At the same time the neighborhood watch ministry was established, a local pastor informed Crites about police officers needing spiritual guidance. It was then that he helped found the Chaplaincy Program with permission from then-police chief James Kean. Assistant pastor Johnston was the police chaplain for two years until moving back to his hometown in Indiana.
After Johnston left, Crites devoted his time to the job full time.
"The idea of being a chaplain was to interact with the officers to help them cope with their issues," said Crites.
As chaplain, Crites has helped officers come to peace with their issues. There were times when he would talk to officers who were injured in the line of duty or injured to the point where they thought they would never return to work. Crites, with his ever-calm demeanor, would do his very best to help them get back on their feet and heal. But one incident greatly affected the chaplain and it was one that didn't involve a cop.
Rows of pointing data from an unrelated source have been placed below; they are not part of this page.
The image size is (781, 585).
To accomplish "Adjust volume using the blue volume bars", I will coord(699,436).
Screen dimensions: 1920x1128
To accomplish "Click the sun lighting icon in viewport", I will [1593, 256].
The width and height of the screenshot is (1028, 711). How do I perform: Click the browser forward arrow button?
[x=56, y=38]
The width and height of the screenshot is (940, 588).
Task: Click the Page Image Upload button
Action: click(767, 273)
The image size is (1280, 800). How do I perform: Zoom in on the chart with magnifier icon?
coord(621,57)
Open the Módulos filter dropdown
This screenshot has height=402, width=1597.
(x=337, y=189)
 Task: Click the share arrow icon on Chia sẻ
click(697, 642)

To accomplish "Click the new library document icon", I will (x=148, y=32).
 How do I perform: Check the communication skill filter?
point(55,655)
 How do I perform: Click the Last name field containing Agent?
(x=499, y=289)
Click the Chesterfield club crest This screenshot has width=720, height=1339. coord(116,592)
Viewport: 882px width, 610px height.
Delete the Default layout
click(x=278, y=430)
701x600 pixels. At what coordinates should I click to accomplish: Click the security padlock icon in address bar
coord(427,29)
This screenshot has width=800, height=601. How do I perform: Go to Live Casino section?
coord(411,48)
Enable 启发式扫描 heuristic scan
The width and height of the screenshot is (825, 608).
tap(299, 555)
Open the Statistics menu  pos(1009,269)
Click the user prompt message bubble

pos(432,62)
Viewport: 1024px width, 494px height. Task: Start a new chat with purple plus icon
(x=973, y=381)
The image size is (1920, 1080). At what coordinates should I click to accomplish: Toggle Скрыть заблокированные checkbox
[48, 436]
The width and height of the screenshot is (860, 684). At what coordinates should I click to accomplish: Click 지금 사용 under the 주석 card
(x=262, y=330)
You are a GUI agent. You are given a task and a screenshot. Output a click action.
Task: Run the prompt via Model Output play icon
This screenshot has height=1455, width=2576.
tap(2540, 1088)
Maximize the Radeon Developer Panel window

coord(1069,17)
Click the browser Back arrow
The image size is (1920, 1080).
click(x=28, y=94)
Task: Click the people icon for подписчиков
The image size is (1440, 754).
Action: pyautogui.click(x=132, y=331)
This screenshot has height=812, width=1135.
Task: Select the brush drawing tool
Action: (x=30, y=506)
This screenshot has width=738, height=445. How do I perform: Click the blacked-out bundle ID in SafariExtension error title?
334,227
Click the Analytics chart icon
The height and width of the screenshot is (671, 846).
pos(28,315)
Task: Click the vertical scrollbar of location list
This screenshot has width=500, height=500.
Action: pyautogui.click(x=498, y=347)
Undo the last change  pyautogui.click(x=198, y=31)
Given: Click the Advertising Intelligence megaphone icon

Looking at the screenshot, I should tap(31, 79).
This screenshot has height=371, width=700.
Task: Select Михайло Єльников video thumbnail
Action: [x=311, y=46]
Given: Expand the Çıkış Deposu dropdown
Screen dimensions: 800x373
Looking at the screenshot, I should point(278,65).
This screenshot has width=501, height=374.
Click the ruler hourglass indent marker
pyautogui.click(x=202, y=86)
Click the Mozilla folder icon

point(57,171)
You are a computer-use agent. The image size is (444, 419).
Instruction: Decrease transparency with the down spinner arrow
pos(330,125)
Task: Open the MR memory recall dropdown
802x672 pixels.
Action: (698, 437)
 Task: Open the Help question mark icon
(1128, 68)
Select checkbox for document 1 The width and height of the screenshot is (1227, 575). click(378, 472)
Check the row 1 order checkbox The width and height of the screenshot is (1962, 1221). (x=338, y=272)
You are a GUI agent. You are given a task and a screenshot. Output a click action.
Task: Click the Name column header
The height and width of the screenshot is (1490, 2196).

It involved a little girl whose parents died in a murder-suicide.
The chaplain received a call from the watch commander that they brought in a little girl who was in the sixth grade. The girl had run to her neighbors after she witnessed her father shoot and kill her mother. The father reloaded his gun and tried to find the girl, but could not. The father ended up shooting himself.
"My job as chaplain was to tell her that her parents had died," Crites said.
He had learned that the girl and her parents immigrated from Pakistan to the United States. As Crites told the victim the horrible news, she told him that she did not want to grow up an orphan.
"That, to me, was the most heart-wrenching moment I've had while working in the chaplain ministry," he said.
In addition, along with the emotion and the hardship that Crites had seen through the people he helped, being the police chaplain was often a busy job. He was the sole chaplain counseling police workers and people of the community. It was then that he was responsible for expanding the chaplaincy to include ministries of other faiths and religions.
In an e-mail, Santa Monica Department Police Chief Jacqueline Seabrooks wrote that the "Chaplain Program is one of several options we have for addressing our community's need and desire for guidance and comfort, particularly during difficult times." The chief also commented that Crites has "unselfishly volunteered his time in service of this community and our police department" and that "his quiet professionalism, dedicated service, and humbleness are testaments to his faith."